What to produce: Restate word for word the lines below, from the one containing "You are a computer-use agent. Image" through the final line, with no pictures included.

Recorded information:
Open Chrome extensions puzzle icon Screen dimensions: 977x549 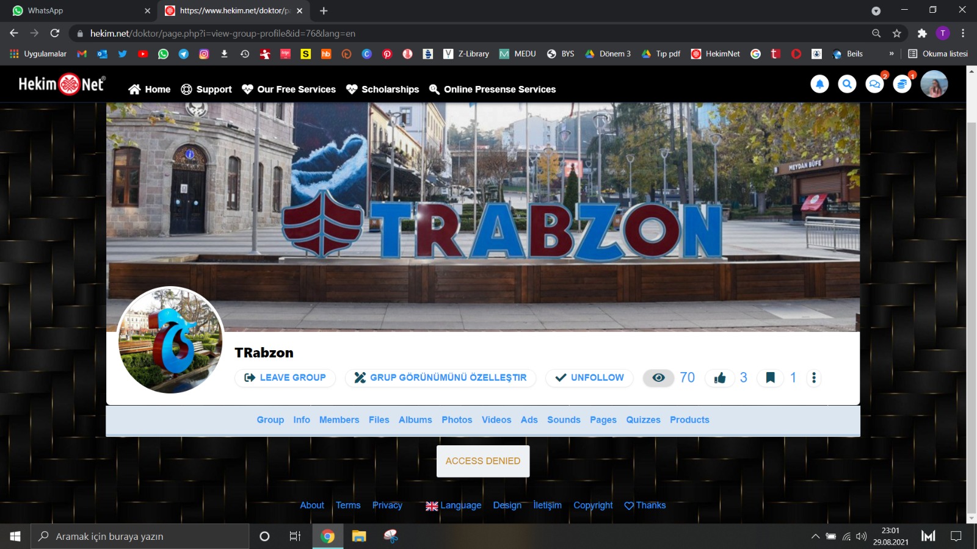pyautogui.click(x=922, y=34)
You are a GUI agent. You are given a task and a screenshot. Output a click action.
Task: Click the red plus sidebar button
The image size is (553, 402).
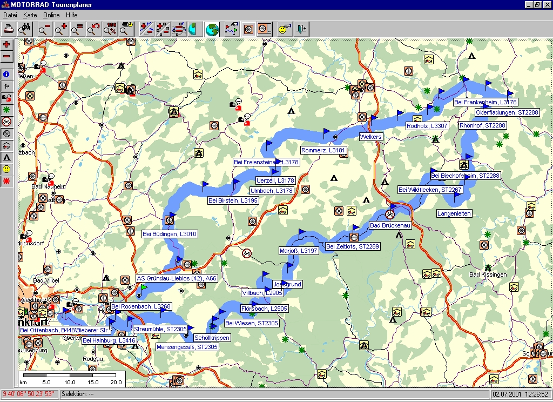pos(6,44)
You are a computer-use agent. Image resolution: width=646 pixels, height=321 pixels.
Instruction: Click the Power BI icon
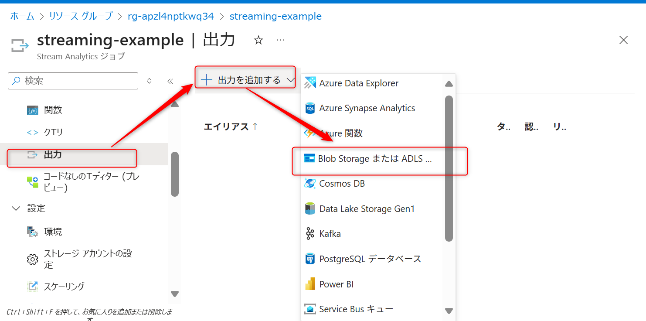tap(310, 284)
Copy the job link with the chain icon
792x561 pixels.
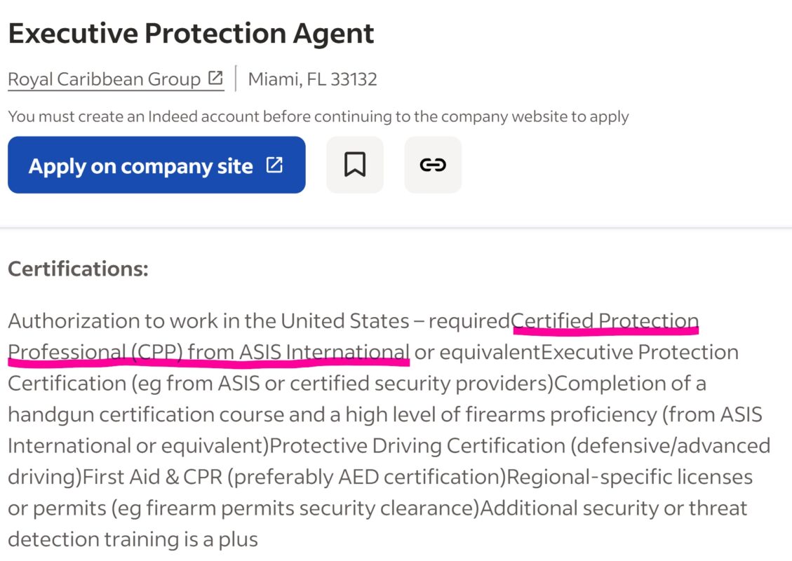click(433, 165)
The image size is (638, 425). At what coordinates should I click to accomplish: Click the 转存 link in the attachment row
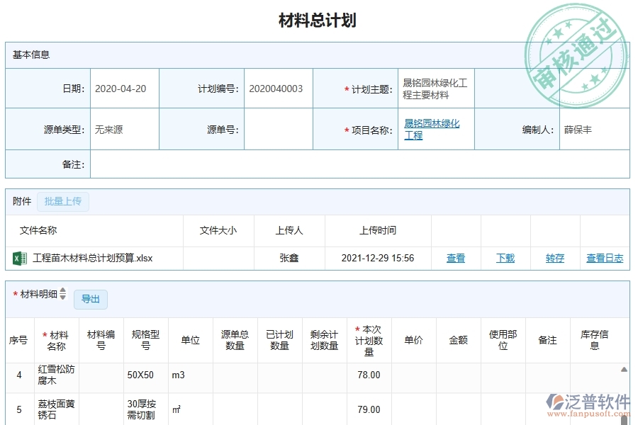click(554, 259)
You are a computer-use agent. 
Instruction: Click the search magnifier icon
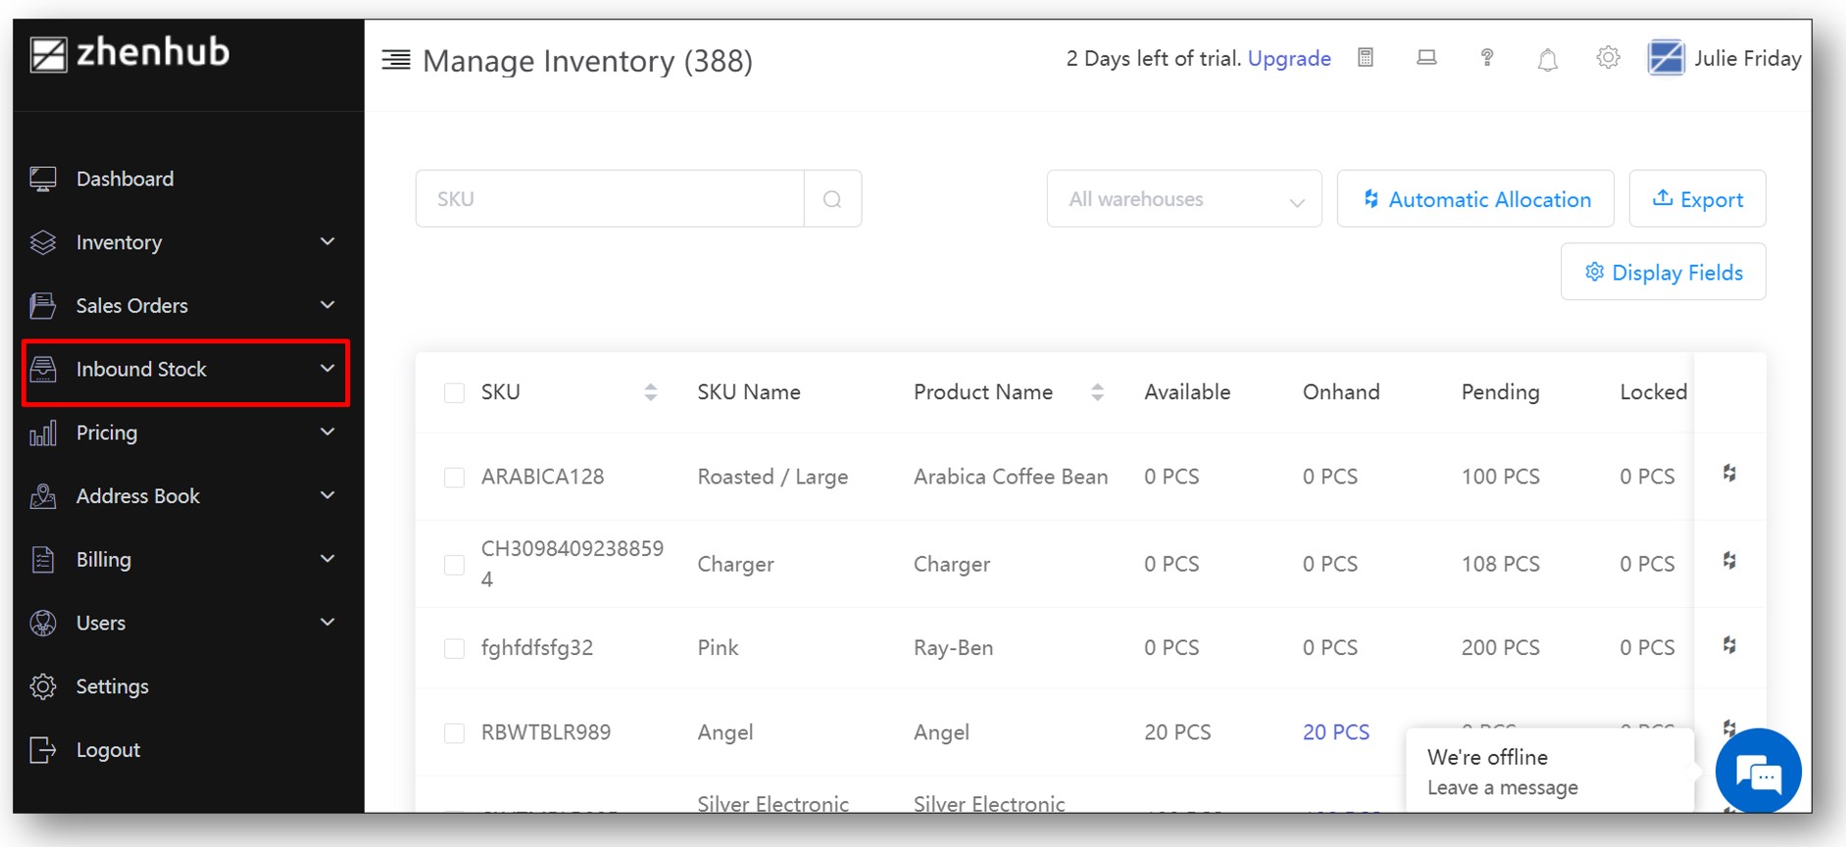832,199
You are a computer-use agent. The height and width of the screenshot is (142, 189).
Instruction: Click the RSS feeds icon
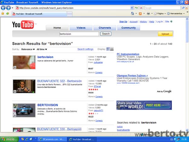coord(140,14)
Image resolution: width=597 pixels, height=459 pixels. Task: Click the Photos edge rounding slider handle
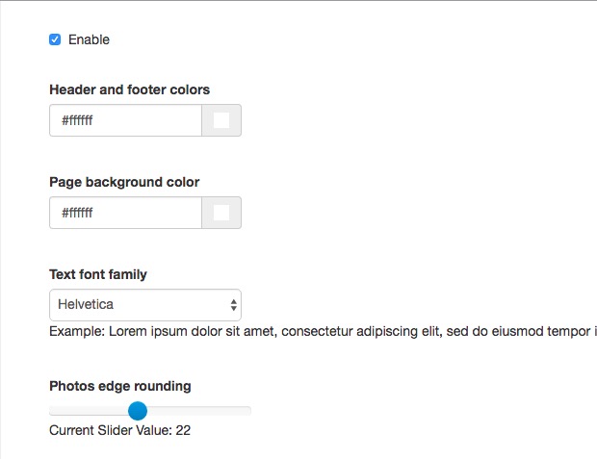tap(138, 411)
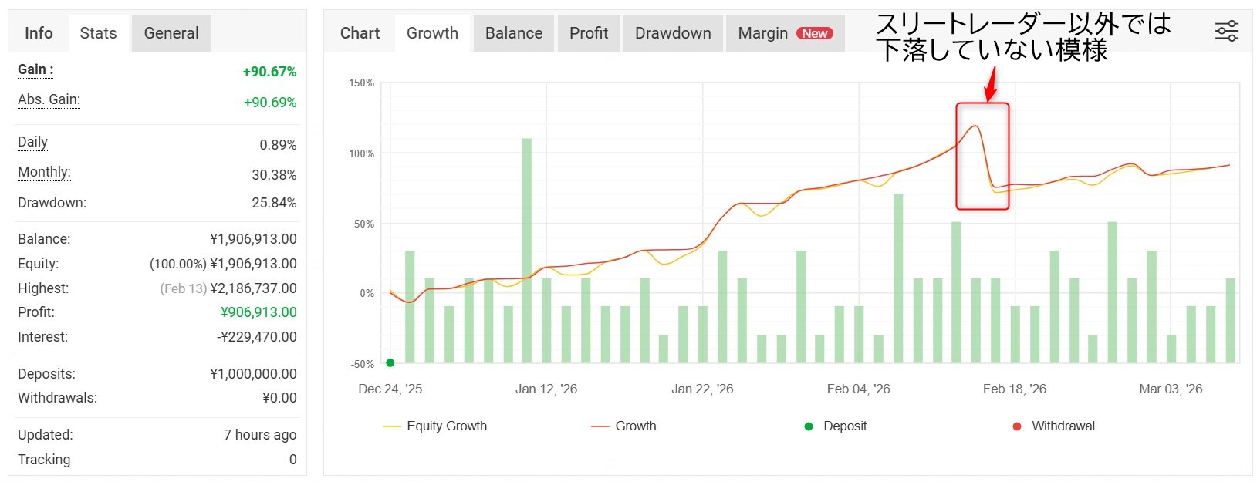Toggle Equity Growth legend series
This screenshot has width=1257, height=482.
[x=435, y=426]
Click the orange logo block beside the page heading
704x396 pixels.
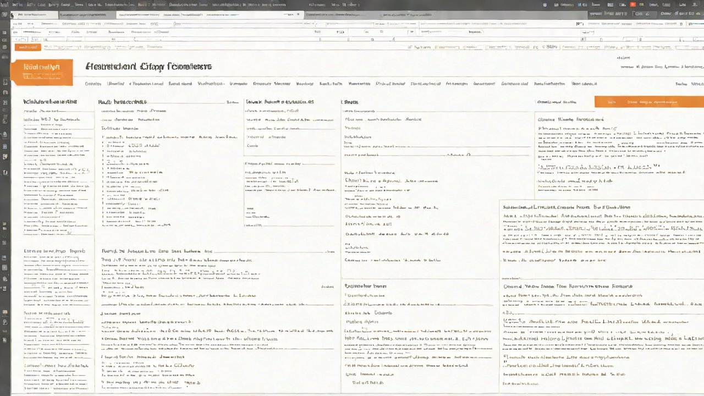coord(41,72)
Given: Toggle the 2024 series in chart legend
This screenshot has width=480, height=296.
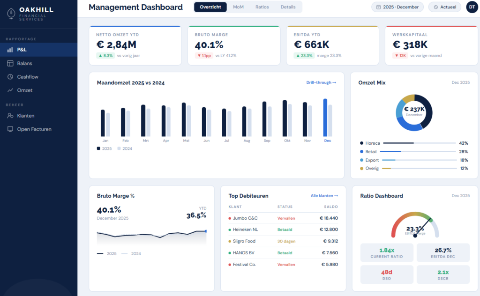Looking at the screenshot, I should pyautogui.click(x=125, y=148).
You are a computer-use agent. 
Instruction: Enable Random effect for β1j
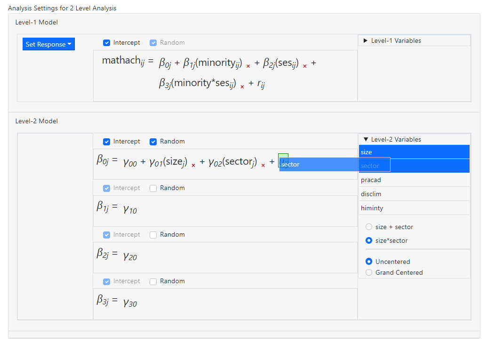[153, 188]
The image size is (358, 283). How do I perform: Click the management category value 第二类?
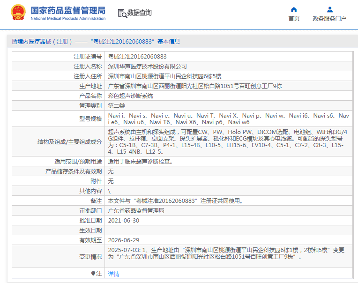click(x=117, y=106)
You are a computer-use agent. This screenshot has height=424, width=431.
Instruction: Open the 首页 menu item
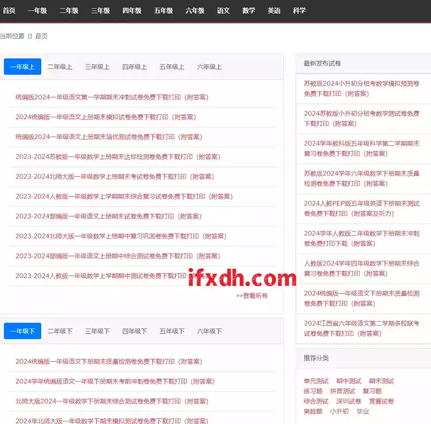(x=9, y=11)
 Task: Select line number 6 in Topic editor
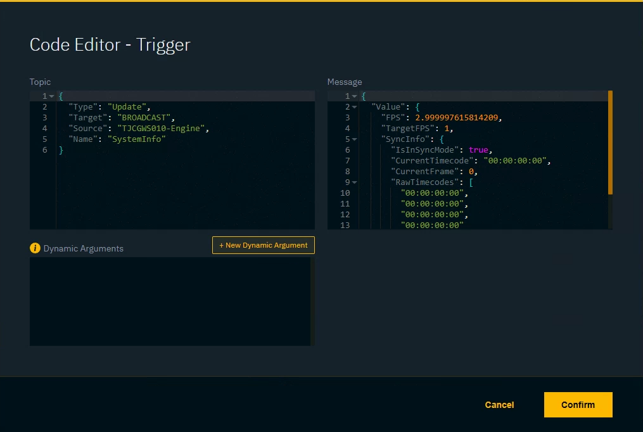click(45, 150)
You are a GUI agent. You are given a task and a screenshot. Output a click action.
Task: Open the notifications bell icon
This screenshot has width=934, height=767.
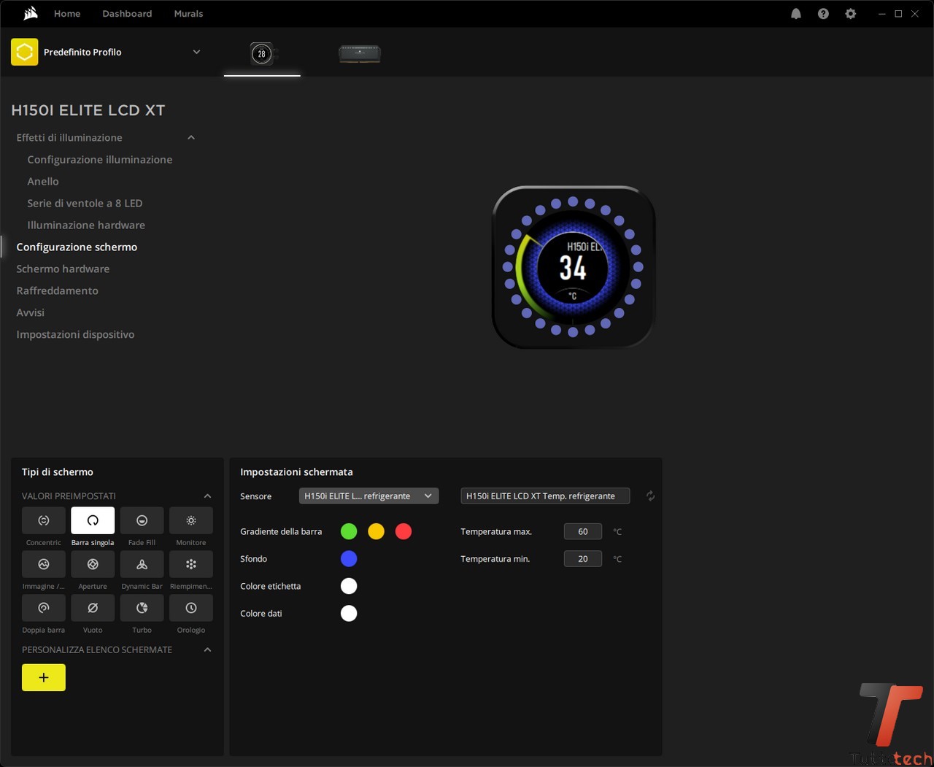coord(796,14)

Written reply:
You are a computer-use agent. Image resolution: width=646 pixels, height=321 pixels.
Instruction: Click the Power BI icon
tap(310, 284)
Copy the job link with the chain icon
792x561 pixels.
click(433, 165)
The image size is (638, 425). At what coordinates should I click to accomplish: Click the 转存 link in the attachment row
click(554, 259)
You are a computer-use agent. 
Instruction: Click the search magnifier icon
832,199
You are a computer-use agent. The height and width of the screenshot is (142, 189).
Instruction: Click the RSS feeds icon
coord(140,14)
Image resolution: width=597 pixels, height=459 pixels. Task: Click the Photos edge rounding slider handle
tap(138, 411)
Toggle Equity Growth legend series
This screenshot has width=1257, height=482.
[x=435, y=426]
Click the orange logo block beside the page heading
704x396 pixels.
coord(41,72)
Given: Toggle the 2024 series in chart legend
This screenshot has width=480, height=296.
Looking at the screenshot, I should pyautogui.click(x=125, y=148).
You are a computer-use agent. 
Instruction: Enable Random effect for β1j
[153, 188]
The image size is (358, 283). How do I perform: Click the management category value 第二类?
click(x=117, y=106)
You are a computer-use agent. This screenshot has height=424, width=431.
Instruction: Open the 首页 menu item
(x=9, y=11)
 Task: Select line number 6 in Topic editor
click(45, 150)
You are a GUI agent. You are given a task and a screenshot. Output a click action.
Task: Open the notifications bell icon
This screenshot has width=934, height=767.
coord(796,14)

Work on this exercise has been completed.